(Stored items)
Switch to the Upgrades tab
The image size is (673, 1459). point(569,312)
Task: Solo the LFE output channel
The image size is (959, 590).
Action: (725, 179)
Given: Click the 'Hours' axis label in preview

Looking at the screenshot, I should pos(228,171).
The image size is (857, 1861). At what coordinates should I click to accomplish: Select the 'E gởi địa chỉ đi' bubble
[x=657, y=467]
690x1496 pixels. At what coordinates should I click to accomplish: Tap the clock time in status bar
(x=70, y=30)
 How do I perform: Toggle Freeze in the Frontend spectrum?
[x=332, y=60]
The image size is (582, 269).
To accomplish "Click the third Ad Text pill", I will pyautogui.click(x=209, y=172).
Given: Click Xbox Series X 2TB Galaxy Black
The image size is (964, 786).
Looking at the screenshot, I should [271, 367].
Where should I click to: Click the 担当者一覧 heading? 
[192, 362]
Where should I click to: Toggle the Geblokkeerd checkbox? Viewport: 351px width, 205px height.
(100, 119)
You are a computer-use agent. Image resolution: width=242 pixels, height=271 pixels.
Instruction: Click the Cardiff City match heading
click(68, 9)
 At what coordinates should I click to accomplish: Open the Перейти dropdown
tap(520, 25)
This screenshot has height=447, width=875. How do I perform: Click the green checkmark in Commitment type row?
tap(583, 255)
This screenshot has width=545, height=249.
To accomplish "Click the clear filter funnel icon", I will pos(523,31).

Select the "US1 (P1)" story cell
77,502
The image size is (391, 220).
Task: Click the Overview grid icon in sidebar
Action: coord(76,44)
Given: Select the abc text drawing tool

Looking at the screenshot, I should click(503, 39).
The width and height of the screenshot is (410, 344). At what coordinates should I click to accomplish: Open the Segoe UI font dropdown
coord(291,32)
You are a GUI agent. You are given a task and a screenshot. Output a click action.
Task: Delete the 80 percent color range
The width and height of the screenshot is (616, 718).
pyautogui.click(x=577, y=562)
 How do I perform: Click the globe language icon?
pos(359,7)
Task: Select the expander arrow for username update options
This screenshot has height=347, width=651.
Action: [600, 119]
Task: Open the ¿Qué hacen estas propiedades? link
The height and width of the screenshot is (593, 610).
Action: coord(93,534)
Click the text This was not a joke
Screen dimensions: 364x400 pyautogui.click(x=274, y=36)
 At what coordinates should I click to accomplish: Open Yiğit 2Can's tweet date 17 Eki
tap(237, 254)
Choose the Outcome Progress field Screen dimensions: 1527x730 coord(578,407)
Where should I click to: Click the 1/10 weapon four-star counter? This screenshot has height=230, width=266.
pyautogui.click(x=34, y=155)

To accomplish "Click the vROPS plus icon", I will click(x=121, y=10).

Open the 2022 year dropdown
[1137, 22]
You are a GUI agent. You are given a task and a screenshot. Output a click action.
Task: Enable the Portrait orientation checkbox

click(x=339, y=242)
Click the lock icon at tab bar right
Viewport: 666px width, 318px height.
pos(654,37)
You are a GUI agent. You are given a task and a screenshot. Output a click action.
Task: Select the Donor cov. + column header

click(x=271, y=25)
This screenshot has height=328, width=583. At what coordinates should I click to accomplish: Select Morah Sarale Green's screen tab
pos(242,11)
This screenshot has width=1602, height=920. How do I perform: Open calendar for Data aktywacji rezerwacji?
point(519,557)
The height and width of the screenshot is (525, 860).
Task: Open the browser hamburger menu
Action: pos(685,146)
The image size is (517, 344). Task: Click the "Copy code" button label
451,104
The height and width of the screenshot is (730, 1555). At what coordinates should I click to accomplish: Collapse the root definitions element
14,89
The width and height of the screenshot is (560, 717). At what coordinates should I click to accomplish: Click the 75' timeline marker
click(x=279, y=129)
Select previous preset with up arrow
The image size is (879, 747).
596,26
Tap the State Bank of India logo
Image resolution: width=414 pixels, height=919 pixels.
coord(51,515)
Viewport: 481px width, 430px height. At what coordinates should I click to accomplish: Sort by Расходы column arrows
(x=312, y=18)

▶ **Task statement**: All lines holding the word "will" must be copied from the data.

▶ **Exercise response**:
To accomplish "Click the third Ad Text pill", I will pyautogui.click(x=209, y=172).
To accomplish "Click the clear filter funnel icon", I will pos(523,31).
To accomplish "Click the vROPS plus icon", I will click(x=121, y=10).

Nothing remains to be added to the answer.